Boats were salvaged and used to island hop beyond Indeonesia and into Asia. Once there the population of the Loop grew and grew beyond the concept of the original Nodes and the immense amount of data being thrown about meant that there were becoming less and less global thinking, and more and more localising of Loops. They could still see and hear each other if they needed to, but geography and population density became more of a brake on the ability of the Loop than the inability of the mind to cope with so much thought, feeling and sensations.

Once they hit America, it was almost the last bastion of unconnected Babel on the planet. Asia had netted a land bridge to Europe and Africa, connecting on land was so much easier. Once they had that new global presence, the shorter trip to find the former American land masses was a matter of fuel and durability of vehicles. The provisional government of America was smaller than it had been before, many of them abandoning the concept after the of the Nukes to destroy the ship.

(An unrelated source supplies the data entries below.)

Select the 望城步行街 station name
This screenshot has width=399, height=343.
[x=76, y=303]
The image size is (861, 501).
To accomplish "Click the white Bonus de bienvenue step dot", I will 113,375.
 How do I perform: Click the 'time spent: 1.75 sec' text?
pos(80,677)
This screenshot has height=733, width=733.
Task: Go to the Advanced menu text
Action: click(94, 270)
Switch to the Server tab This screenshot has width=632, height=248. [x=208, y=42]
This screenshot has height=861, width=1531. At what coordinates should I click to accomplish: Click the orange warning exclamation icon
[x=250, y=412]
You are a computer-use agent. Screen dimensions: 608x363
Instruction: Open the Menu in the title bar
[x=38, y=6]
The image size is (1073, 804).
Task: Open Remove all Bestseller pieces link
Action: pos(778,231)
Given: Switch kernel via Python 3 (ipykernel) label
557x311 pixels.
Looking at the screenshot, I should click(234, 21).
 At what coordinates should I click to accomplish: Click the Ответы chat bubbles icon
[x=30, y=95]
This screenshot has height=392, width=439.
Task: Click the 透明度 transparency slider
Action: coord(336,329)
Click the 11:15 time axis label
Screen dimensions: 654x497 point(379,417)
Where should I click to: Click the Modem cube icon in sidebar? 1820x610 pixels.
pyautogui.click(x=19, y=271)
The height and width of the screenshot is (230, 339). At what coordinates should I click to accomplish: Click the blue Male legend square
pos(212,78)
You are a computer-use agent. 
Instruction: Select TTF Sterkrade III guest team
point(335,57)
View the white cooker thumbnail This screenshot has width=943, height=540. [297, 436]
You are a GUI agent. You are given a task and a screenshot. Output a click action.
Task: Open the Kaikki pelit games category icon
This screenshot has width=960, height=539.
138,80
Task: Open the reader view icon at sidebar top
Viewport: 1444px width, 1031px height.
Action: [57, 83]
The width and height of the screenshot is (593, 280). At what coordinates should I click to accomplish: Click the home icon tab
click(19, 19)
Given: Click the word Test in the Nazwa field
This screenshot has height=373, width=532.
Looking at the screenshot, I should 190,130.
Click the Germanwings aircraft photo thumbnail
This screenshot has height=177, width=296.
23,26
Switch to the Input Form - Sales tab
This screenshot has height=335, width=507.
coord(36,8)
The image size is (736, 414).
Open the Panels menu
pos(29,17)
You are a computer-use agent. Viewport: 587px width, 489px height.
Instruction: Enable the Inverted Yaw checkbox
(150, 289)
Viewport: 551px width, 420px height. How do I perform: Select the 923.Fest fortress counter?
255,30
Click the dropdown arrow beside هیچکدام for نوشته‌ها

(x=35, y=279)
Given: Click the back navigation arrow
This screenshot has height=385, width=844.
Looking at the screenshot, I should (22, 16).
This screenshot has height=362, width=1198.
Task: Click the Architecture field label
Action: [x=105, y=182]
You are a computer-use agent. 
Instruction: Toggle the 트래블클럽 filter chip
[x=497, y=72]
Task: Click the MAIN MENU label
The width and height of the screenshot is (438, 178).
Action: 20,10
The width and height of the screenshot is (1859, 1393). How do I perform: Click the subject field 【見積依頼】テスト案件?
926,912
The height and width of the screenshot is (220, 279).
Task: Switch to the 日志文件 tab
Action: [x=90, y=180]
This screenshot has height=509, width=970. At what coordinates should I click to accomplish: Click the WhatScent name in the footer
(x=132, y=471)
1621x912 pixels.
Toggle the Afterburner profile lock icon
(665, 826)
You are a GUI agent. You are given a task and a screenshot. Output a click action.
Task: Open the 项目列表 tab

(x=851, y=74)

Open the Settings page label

Many had left before the Volcano had taken out the ship, and the ones that were left who celebrated that as a win soon saw that the departure of the Aliens was meaningless as the new Looped in humans, whether under the alien yolk or not, were spreading out and connecting globally regardless.

Times had changed and humanity had changed with them. More and more people came out of the woodwork who could connect the Babel who and the Few by virtue of a lack of immunity to the virus. Resistance was small in scope and could be ended in most cases without violence, though a small number were committed to taking themselves and/or their perceived enemies out at the same time, but they did not really know what they were fighting.


The world was in the Loop and it was growing faster and stronger than before. They had lost nearly eighty percent of the previous population to the Babel, the violence and the inability to cope without language taking out so many people. There was just over a billion people now, but they all connected and shared information instantly without borders or language difficulty. Children were being born with no Babel infestation in their genes, and they developed a spoken language to go with the pictograms that had formed in the wake of the Loop becoming a natural, human brain internet that was agnostic of any language.